Asked whether proposals had been put to government to impose price cuts for local beneficiation, Ken Dewar, executive director of the CCIG, said: "We are talking to the departments of mineral resources and trade and industry to see how we can regain the confidence of the international motor industry." He wouldn't go into detail, saying it was "difficult to dictate to government".

When asked how catalytic converter manufacturers could be seeking relief when platinum prices are so low and the industry is under such enormous pressure, Engelbrecht pointed out: "It is not metal prices that are making the catalytic converter industry uncompetitive, it is inefficiency in logistics and the supply chain."
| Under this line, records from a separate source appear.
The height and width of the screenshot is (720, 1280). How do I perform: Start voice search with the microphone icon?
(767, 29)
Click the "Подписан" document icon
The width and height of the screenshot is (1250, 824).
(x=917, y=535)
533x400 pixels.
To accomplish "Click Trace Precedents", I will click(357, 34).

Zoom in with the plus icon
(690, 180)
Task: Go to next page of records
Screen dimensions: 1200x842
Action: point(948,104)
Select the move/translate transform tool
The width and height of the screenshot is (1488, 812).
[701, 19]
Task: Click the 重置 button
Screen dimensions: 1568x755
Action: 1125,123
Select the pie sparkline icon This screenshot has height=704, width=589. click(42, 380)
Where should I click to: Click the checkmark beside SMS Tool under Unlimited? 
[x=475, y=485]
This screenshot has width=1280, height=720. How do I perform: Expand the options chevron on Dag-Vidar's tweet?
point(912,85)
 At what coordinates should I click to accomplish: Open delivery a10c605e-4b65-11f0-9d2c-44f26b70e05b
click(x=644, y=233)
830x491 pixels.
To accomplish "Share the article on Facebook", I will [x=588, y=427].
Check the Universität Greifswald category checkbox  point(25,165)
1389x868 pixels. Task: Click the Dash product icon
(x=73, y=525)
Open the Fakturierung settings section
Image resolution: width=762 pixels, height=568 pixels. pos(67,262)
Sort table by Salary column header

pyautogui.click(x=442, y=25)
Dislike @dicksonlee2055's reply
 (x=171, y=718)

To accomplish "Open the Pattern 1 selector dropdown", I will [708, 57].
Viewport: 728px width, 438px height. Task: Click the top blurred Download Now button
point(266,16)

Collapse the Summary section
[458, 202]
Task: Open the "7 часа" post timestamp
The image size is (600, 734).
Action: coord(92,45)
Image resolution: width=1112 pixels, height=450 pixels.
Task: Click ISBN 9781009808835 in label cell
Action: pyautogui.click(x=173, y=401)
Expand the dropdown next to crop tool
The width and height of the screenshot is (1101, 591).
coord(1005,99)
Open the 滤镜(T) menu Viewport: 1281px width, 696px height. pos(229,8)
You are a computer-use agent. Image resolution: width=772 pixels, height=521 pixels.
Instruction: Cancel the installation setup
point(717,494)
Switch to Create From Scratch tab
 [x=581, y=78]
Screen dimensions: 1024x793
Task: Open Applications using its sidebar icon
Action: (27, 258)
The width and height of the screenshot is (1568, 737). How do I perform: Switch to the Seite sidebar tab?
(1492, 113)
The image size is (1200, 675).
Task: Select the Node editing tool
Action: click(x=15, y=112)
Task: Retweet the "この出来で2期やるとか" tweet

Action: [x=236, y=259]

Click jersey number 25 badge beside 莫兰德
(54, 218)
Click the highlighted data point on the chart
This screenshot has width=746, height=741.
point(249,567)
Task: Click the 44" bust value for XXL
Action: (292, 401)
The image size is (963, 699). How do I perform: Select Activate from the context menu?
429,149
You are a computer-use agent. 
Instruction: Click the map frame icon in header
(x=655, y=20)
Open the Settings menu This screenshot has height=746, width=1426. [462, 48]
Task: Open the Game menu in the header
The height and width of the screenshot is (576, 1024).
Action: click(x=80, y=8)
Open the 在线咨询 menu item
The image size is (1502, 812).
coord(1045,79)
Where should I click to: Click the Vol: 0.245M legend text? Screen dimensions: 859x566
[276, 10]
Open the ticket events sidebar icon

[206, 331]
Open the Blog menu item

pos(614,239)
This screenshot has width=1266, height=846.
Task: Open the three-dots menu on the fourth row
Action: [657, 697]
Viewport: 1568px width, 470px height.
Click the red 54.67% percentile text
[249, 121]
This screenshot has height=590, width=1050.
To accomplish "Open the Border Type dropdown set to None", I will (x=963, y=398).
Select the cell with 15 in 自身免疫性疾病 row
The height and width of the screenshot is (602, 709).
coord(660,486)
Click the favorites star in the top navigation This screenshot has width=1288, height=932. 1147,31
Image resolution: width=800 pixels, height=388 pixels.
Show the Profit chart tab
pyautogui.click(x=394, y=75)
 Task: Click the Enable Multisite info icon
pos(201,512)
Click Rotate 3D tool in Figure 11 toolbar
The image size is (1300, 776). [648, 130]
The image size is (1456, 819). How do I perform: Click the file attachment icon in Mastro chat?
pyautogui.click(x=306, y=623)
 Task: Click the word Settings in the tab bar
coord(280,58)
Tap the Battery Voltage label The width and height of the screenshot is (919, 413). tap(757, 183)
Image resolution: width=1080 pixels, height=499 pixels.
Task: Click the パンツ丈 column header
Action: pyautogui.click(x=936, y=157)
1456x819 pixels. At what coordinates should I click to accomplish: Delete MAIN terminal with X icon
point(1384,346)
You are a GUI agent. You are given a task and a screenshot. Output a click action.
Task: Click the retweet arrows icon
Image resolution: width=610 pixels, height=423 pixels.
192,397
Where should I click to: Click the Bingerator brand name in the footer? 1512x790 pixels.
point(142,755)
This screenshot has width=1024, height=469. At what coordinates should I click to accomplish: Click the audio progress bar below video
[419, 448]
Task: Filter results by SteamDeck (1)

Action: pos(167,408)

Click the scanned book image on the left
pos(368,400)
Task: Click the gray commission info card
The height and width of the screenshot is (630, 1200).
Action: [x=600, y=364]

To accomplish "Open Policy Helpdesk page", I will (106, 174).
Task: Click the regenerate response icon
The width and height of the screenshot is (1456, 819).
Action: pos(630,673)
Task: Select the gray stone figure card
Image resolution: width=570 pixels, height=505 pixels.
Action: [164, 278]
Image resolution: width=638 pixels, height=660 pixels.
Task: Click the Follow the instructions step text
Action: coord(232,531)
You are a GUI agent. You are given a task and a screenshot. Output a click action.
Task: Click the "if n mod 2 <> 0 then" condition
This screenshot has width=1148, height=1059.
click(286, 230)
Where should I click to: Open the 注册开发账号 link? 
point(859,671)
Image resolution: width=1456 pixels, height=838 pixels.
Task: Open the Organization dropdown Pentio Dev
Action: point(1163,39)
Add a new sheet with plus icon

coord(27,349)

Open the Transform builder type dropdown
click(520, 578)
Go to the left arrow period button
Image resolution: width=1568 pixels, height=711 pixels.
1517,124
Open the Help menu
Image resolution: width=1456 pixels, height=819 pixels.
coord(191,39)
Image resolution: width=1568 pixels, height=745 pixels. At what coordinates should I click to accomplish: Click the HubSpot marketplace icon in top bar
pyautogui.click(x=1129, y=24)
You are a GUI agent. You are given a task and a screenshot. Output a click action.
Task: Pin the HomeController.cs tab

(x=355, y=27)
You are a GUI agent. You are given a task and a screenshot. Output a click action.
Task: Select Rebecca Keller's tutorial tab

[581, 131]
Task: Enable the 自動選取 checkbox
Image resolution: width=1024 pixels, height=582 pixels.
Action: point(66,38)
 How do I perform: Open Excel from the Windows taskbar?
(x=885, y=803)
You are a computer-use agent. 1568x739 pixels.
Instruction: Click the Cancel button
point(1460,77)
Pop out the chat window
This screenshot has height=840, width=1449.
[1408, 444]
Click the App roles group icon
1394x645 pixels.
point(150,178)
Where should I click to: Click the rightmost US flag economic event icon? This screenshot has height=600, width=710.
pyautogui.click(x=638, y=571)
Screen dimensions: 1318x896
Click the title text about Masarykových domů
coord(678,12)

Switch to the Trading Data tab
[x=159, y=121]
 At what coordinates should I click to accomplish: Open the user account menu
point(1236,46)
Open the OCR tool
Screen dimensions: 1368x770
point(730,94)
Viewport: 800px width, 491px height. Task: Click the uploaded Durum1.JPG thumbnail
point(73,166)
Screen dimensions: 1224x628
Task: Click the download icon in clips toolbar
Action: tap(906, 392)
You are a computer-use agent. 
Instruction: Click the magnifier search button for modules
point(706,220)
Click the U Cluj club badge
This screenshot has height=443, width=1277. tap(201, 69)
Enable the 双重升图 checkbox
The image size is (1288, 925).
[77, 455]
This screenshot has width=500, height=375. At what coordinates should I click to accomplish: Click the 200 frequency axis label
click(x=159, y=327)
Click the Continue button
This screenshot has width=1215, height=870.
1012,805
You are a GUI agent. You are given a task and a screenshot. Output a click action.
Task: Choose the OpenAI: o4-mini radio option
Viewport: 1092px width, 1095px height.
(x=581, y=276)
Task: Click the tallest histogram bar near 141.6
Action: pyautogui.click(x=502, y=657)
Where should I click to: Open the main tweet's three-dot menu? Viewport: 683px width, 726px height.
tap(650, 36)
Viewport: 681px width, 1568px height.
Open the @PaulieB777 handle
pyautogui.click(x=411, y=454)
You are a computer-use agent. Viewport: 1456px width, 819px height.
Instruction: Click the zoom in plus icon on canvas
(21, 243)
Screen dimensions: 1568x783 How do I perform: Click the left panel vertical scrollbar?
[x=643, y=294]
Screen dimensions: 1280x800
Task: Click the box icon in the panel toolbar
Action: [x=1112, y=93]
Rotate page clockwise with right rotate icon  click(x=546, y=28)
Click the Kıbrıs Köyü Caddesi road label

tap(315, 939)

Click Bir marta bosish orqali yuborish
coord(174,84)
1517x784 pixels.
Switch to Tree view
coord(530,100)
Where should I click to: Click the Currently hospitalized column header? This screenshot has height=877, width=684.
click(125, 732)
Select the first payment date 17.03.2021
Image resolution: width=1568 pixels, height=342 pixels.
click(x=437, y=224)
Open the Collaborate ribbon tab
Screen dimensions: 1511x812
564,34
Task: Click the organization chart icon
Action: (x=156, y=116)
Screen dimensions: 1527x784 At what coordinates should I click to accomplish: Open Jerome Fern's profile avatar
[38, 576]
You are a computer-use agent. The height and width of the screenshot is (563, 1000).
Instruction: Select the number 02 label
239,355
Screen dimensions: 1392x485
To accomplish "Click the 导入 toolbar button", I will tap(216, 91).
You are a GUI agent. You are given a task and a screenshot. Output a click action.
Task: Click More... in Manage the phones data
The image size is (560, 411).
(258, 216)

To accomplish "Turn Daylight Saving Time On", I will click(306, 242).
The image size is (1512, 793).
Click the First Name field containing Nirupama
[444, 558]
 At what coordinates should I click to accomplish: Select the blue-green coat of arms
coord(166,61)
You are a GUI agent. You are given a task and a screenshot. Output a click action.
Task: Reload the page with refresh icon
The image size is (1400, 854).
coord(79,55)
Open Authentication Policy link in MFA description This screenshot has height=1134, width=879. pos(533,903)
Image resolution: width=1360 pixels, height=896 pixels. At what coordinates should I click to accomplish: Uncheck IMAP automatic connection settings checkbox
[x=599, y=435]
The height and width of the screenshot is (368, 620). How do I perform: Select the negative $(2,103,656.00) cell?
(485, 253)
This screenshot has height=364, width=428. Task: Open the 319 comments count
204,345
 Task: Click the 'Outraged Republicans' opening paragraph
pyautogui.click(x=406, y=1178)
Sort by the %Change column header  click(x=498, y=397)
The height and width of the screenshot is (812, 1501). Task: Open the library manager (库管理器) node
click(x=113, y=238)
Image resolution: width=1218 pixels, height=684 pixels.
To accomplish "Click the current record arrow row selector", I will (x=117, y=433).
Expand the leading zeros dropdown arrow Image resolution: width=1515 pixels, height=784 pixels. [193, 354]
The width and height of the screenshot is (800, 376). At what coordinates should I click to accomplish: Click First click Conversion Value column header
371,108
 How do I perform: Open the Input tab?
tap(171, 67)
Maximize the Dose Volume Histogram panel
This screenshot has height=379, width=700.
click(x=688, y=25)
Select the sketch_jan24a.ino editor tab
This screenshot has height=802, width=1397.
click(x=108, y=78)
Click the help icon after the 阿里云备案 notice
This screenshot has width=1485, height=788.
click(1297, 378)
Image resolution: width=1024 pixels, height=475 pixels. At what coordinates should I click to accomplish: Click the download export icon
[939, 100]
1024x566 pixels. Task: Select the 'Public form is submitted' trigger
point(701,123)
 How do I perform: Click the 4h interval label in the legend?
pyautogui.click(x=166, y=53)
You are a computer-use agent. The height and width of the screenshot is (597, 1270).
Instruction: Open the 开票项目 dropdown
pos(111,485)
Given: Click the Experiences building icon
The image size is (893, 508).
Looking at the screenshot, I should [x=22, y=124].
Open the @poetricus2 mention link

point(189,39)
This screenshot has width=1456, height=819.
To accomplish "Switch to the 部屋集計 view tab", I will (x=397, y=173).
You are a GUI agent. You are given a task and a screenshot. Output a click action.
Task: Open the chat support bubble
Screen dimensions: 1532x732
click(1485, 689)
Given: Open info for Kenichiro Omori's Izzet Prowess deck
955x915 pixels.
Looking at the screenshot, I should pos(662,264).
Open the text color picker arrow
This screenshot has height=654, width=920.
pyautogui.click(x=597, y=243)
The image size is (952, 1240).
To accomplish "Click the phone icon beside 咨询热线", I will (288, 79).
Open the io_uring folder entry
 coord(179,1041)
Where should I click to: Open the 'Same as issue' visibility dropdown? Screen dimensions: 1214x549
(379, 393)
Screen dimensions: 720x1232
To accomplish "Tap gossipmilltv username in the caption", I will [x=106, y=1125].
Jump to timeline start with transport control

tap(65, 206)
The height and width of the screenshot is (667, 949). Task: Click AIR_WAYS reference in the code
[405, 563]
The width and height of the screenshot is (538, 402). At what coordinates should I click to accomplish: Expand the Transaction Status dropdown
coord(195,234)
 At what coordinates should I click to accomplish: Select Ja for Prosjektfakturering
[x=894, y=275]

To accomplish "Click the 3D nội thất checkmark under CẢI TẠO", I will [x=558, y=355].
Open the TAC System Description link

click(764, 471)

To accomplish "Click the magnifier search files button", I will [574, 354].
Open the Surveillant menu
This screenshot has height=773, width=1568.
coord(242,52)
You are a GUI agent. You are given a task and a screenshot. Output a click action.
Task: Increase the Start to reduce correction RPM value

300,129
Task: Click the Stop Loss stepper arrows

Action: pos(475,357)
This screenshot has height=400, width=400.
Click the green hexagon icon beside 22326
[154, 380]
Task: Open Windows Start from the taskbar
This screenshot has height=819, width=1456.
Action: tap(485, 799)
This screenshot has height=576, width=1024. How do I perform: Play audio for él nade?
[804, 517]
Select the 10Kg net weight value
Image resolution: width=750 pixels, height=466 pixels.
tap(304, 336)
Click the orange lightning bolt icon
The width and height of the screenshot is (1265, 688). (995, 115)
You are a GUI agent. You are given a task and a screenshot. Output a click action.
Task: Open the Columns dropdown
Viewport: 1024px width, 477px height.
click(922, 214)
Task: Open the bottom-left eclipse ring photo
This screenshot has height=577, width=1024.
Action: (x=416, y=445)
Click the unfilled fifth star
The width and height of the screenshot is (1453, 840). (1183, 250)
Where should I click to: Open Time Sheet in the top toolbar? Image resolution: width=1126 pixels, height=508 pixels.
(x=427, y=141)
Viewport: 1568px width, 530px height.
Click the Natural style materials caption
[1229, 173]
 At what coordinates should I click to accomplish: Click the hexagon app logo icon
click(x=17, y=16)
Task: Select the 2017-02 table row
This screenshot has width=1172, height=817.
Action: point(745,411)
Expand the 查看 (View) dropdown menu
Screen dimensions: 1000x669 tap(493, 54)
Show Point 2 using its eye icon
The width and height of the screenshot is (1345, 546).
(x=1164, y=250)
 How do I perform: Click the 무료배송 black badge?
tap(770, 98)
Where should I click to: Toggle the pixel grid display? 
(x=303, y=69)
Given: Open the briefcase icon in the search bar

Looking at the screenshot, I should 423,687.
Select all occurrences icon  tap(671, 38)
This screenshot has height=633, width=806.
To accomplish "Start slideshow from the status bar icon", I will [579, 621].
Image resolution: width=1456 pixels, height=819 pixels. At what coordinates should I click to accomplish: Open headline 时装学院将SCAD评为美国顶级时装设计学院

He said: "We sell on contract to the big car companies and they allocate deliveries to their manufacturing sites, whether in Detroit or SA. There is no difference in the cost of the metal to manufacturers in SA and anywhere else."

European market changes fast

An additional difficulty faced by SA's catalytic converter industry is its vulnerability to the regulatory regime for motor vehicles in Europe, which changes extremely fast, as does the technology that underpins it. Manufacturers are not only looking at alternatives to platinum, such as palladium, they are starting to look at entirely new drive-train technologies.

SA's double whammy of uncompetitive component manufacturers and the dilly-dallying over the APDP has meant that Euro 6 is, in development and investment terms, a boat this country has missed.

SA's catalytic converter industry employs about 5,000 people, with, it is claimed, a further 25,000 downstream jobs in mines and logistics.

This, for many, will be reason enough to look at the regulatory regime around the catalytic converter industry in SA. Unlike a fully built-up motor vehicle, an exported catalytic converter, at 85% local content according to the CCIG, is a true net export.

And the DTI is adamant the industry has not been abandoned. Indeed, under the APDP, catalytic converter manufacturers can claim a rebate of up to 30% of any new investment in SA. Thereafter, "the onus is on them to identify and put in place very clear and serious competitiveness-raising programmes instead of waiting for benefits which will undermine the coherence of the APDP," said Nimrod Zalk, then deputy director-general at the DTI, in 2010.

In September last year Port Elizabeth-based catalytic converter manufacturer BASF announced retrenchments of 53 staff in an SA-only restructuring.

It seems likely they will not be the last because it is apparent, from the dearth of investment for future technologies, that the catalytic converter industry has failed to find efficiencies. As a result, even if the state changed its mind about supporting the industry, it might already be too late.